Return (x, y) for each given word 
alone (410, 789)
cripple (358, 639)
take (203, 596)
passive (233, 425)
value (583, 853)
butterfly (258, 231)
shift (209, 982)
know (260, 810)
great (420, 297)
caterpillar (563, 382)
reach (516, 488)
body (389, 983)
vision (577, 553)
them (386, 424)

+++++

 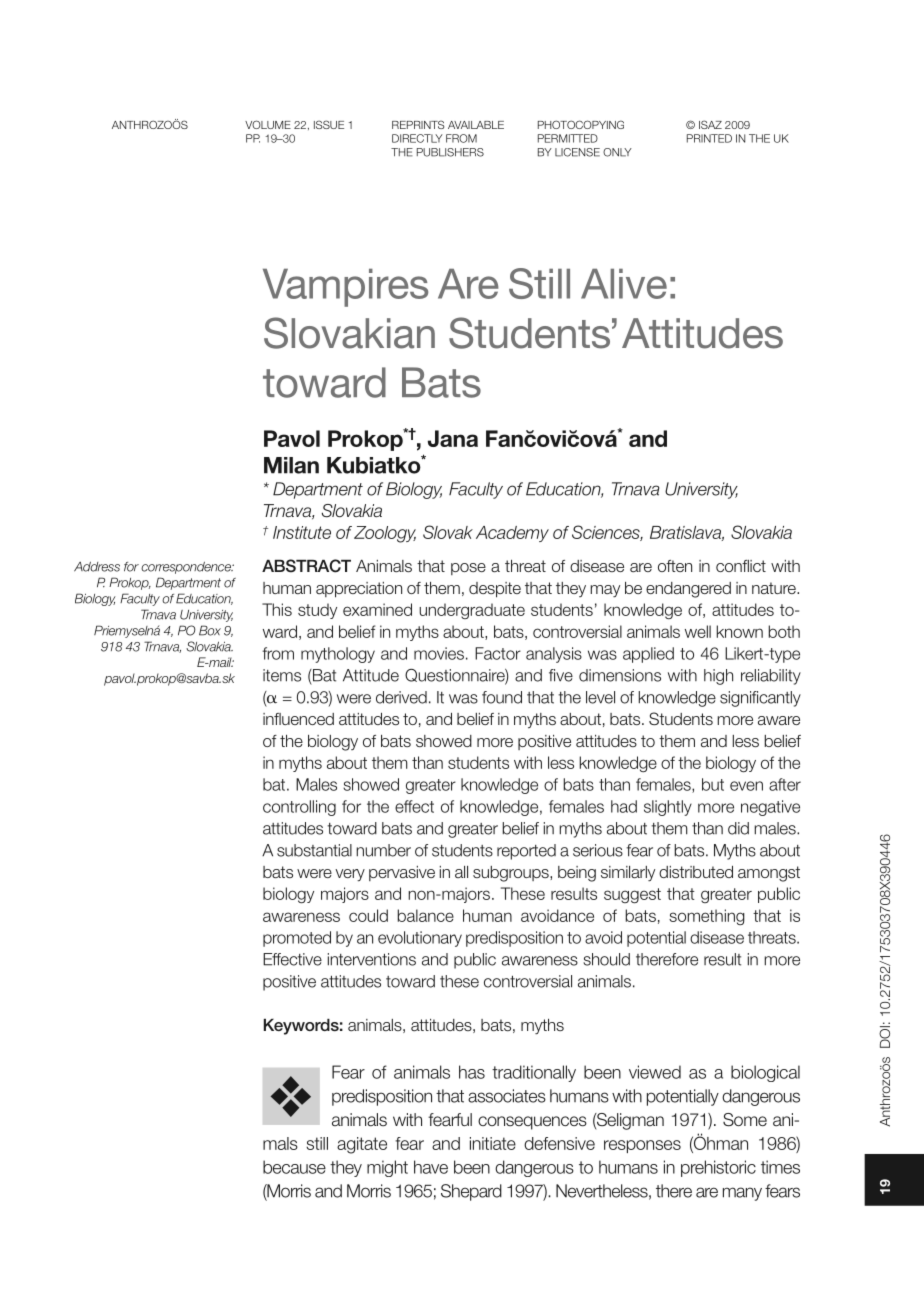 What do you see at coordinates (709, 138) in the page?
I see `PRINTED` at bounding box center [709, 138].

+++++

**PROBLEM:** Copy out, character for character, every row from the one containing "passive (233, 425)" down to the one containing "them (386, 424)", with both of those rows included.

**TASK OUTPUT:**
passive (233, 425)
value (583, 853)
butterfly (258, 231)
shift (209, 982)
know (260, 810)
great (420, 297)
caterpillar (563, 382)
reach (516, 488)
body (389, 983)
vision (577, 553)
them (386, 424)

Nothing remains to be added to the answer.